The legislation provides a four-tier severity grading system adopted by the Hospital Authority: Mild (no treatment required), Moderate (requires treatment or change in therapy), Severe (life-threatening or requires hospitalisation), and Fatal. Only Severe and Fatal reactions are mandatorily reportable under the Board’s guidelines. Moderate reactions are reportable if they are unexpected or if they occur in a patient under 18 years of age. For a litigant-in-person, the severity grade determines the forum. Claims involving a Severe or Fatal ADR with damages exceeding HK$3 million must be filed in the Court of First Instance. Claims below HK$3 million may be filed in the District Court under the District Court Ordinance (Cap. 336), Section 32.

Implications for Drug Injury Claims and Regulatory Compliance

The classification of an ADR directly affects the viability of a claim for damages and the regulatory consequences for the drug manufacturer or healthcare provider.

The Impact on Causation in Negligence

The court in Li v. Ho (2024) established a two-step causation test for ADR claims. Step 1: The plaintiff must prove that the drug caused the reaction (general causation). Step 2: The plaintiff must prove that the reaction was foreseeable and preventable (specific causation). For Type A reactions, the court held that general causation is presumed if the reaction is a known dose-dependent effect. For Type B reactions, the plaintiff must adduce expert evidence to exclude other possible causes, such as a concurrent infection or a genetic predisposition. The burden then shifts to the defendant to prove that the reaction was not attributable to the drug.

The Mandatory Reporting Obligation

The Pharmacy and Poisons Board’s 2025 guidelines impose a strict liability reporting obligation on the “responsible person” for a registered pharmaceutical product. Under Section 4A of Cap. 138, the responsible person must report any serious ADR that occurs in Hong Kong within 15 calendar days. The report must include the classification (Type A, B, C, or D), the severity grade, and a causality assessment (Certain, Probable, Possible, Unlikely, or Unassessable). Failure to report is an offence punishable by a fine at Level 5 and, for a continuing offence, a daily penalty of HK$500.

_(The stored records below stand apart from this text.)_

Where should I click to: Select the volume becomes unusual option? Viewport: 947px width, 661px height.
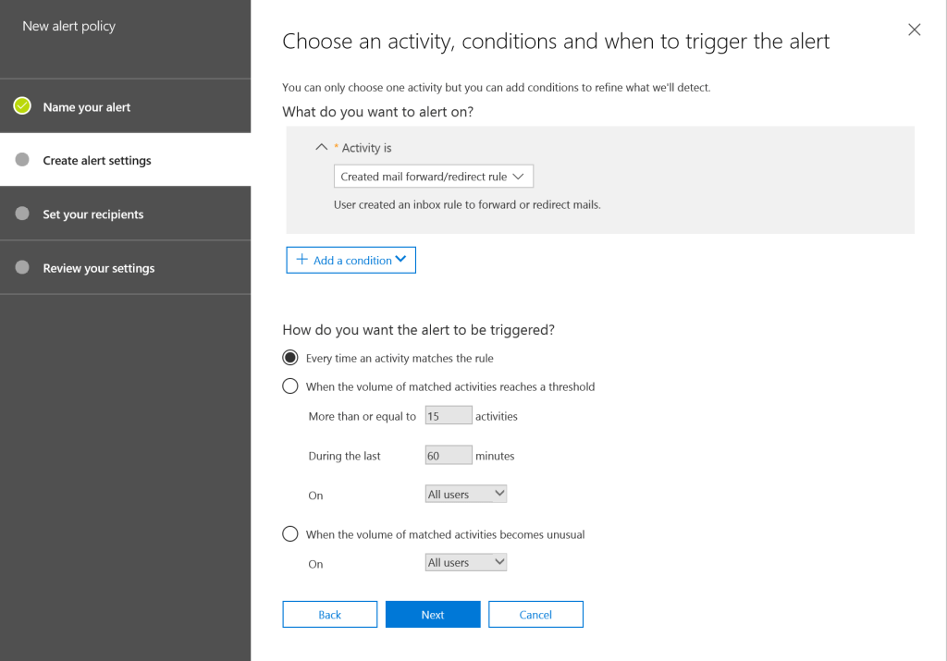tap(290, 533)
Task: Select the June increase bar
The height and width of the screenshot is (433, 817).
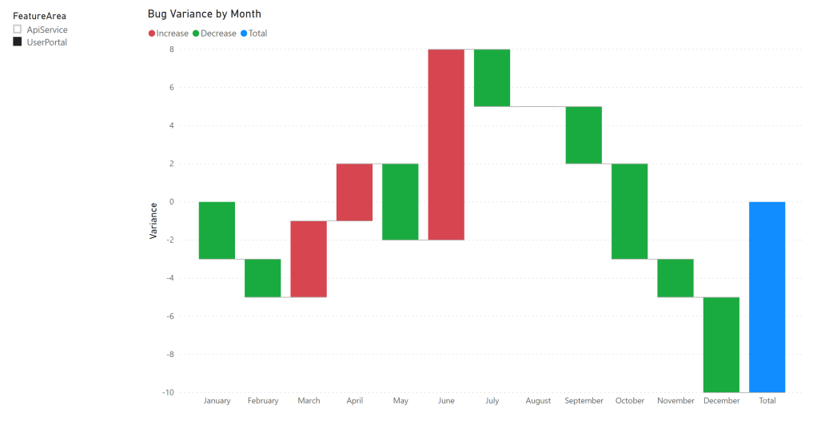Action: (x=446, y=144)
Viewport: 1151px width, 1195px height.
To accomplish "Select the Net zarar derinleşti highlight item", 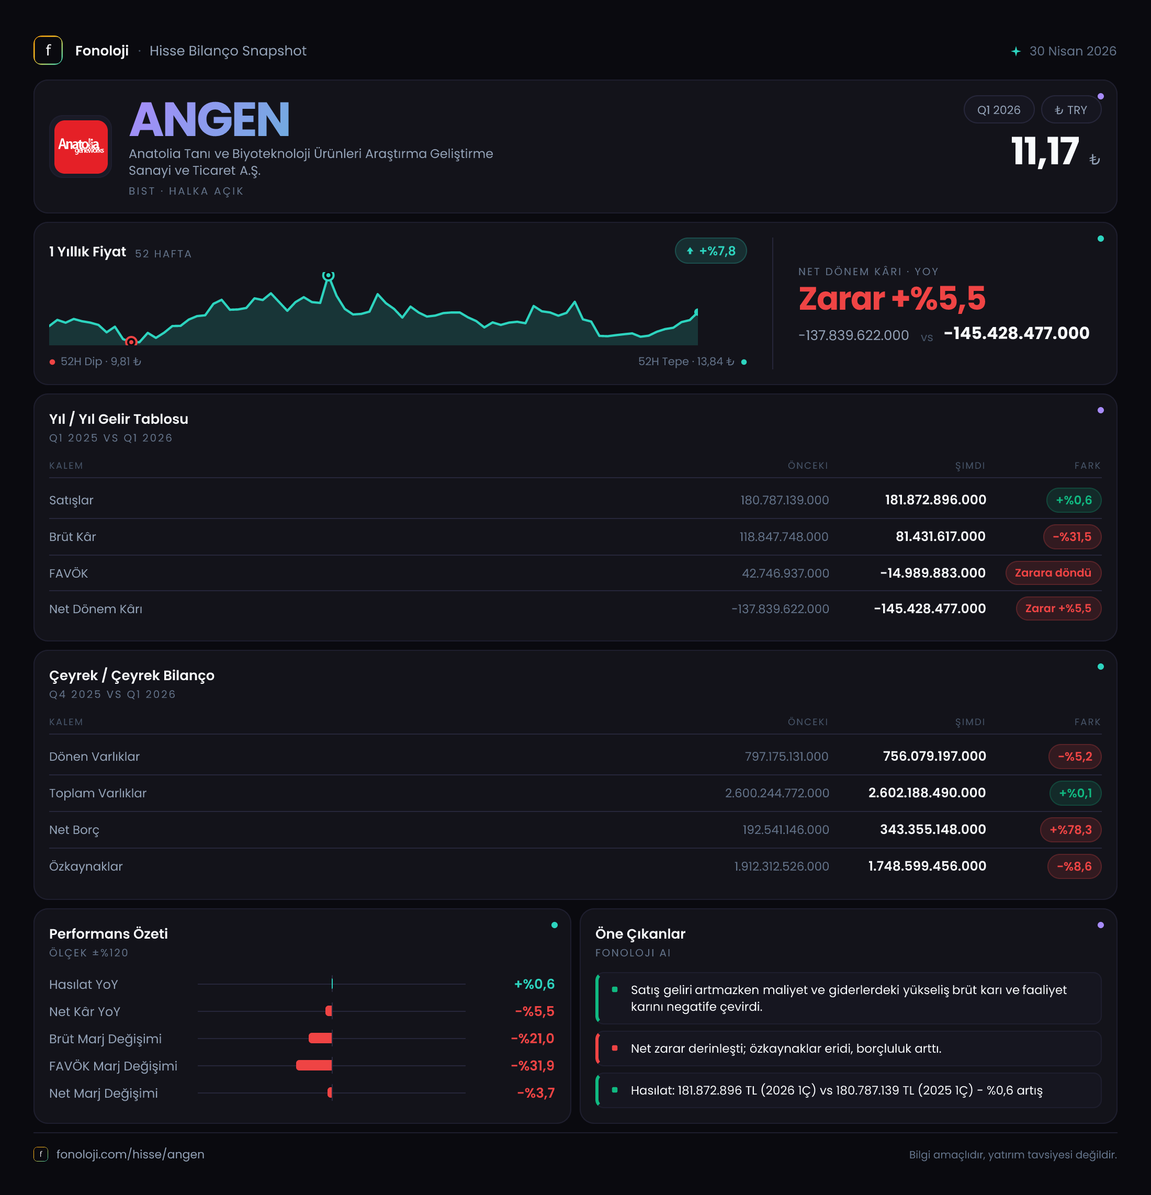I will coord(848,1048).
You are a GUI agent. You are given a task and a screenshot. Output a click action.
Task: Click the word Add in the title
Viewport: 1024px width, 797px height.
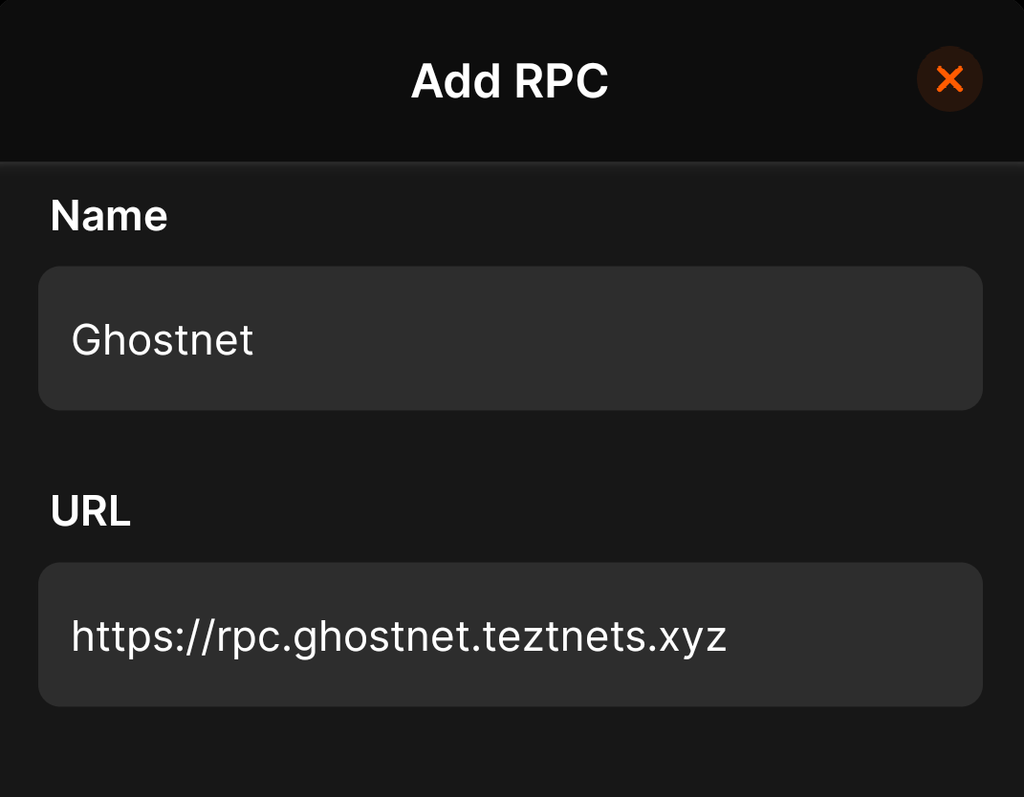[456, 82]
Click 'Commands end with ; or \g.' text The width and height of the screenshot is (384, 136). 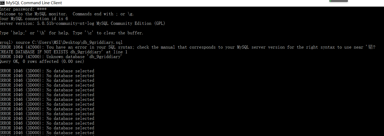pyautogui.click(x=105, y=14)
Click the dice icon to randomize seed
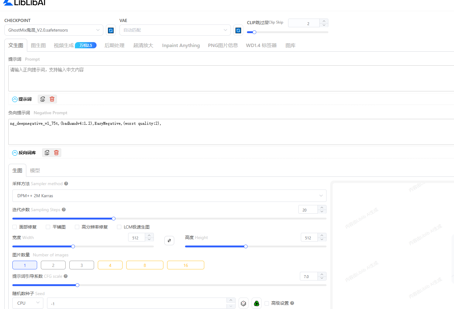454x309 pixels. (x=244, y=303)
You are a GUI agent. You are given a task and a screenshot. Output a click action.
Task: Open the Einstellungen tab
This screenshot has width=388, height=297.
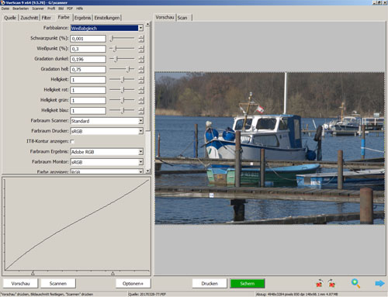107,18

The Limitation Period for Claims

The classification also determines the limitation period. For Type A and C reactions, the three-year limitation period under Cap. 347 runs from the date of the reaction. For Type B and D reactions, the period runs from the date of discovery. The court in Re Y [2023] HKDC 456 held that a plaintiff who suffered a Type D reaction (carcinogenesis) 10 years after taking a drug was not barred by the limitation period because the injury was not discoverable until the diagnosis of cancer. The defendant must prove that the plaintiff had actual knowledge of the potential link earlier.

Actionable Takeaways

  1. Classify the ADR immediately using the WHO temporal and dose-dependency criteria — the classification determines the reporting deadline under the Pharmacy and Poisons Board’s 2025 guidelines and the presumptions of causation in a negligence claim.
  2. File a mandatory report for any Severe or Fatal ADR within 15 calendar days — failure to do so under Cap. 138, Section 4A is a strict liability offence with a fine at Level 5.
  3. Preserve all medical records, drug administration logs, and product inserts — the court in Li v. Ho (2024) held that contemporaneous records are the primary evidence for establishing the temporal link between drug and reaction.
  4. Distinguish between a side effect and an ADR in all internal documentation — a side effect does not trigger reporting obligations, but an ADR does, and the distinction is fact-specific.
  5. Seek expert pharmacological evidence early in any litigation involving a Type B or D reaction — the burden of proof on causation shifts to the defendant only after the plaintiff adduces expert evidence excluding alternative causes.